Jesus us highly exalted. The Triumphal Entry was a taste of the greater truth. Christ’s kingdom will be established, his kingship universally known, all to God’s glory. We are called to follow Jesus in patience, humility, and obedience. We will also follow him into glory. He will make us co-heirs with him in the World to Come, after all we’ve been adopted as his brothers and given his righteousness, just as we’ve been crucified and raised with him in our baptism.

For some of you, this may be an especially difficult Lent, Holy Week, Eastertide, and perhaps beyond. Some are grievously sick due to the Corona virus. Some are putting themselves at risk to help those who are sick. Others are out of work. Most of us are isolated from our friends, family, church, and community. Life is significantly disrupted for just about all of us. Now is the time to look to our Lord both as our best example of patience and our only true source of patience. Jesus knows your suffering because he suffered for you and with you. And he has promised that you can rise, just as he rose. One way or another, possibly in this world but definitely in the world to come, he will bring you through this for your good and his glory. Whatever hard times the Church has gone through, taking that long view and knowing the Christ has experienced similar hard times have been the ways we’ve built that patience, humility, and endurance.

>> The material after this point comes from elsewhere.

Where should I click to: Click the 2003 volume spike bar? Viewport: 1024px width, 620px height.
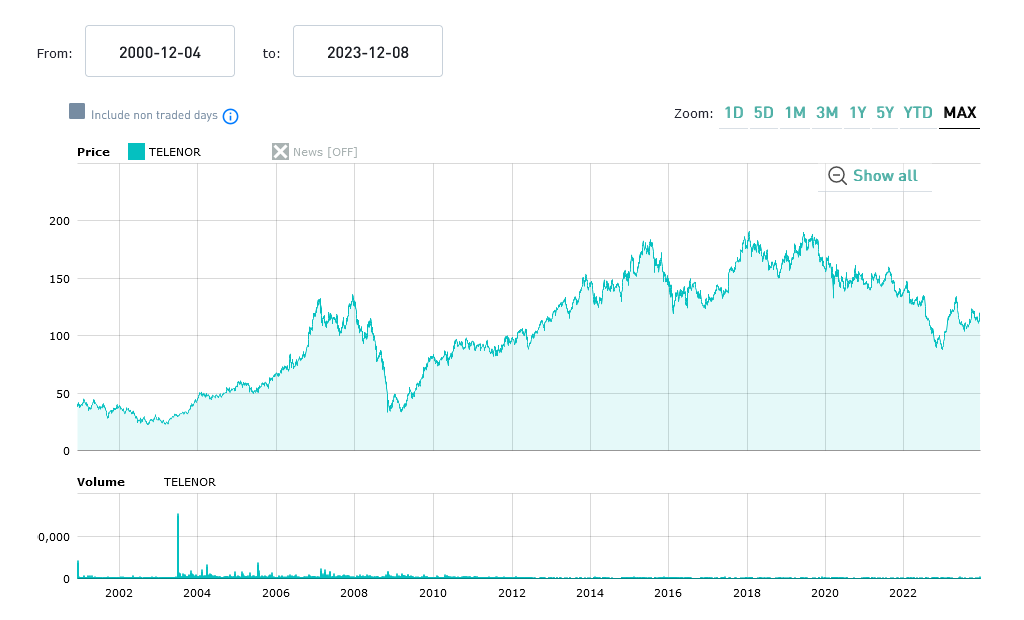(x=178, y=545)
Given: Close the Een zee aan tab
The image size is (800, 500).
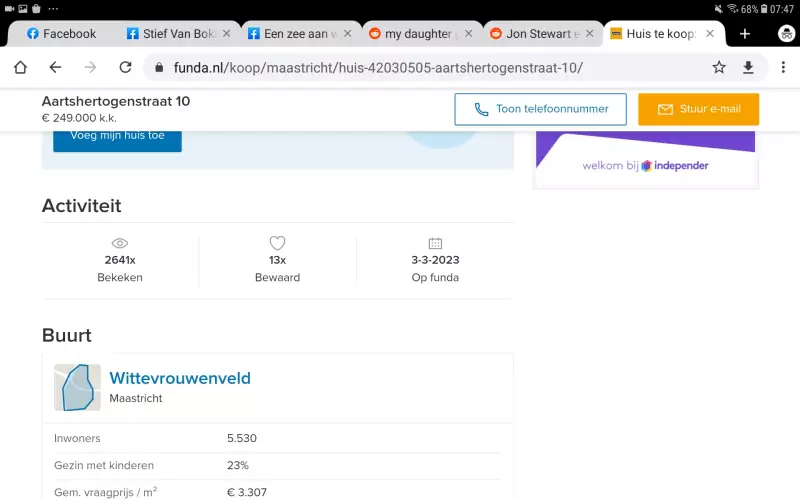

Besides, when all this is over, even though the official date of Easter for this year will be past, we will celebrate a second Easter as a parish, archdeaconry and diocese together, all the sweeter for having to wait. And once again, our sweet Hosannas will ring as a community of faith, gathered to worship our King, gathered at his Holy Table, breaking our Eucharistic fast. I don’t know about you, but that’s something worth looking forward to.

In the Name of the Father and of the Son and of the Holy Ghost. Amen.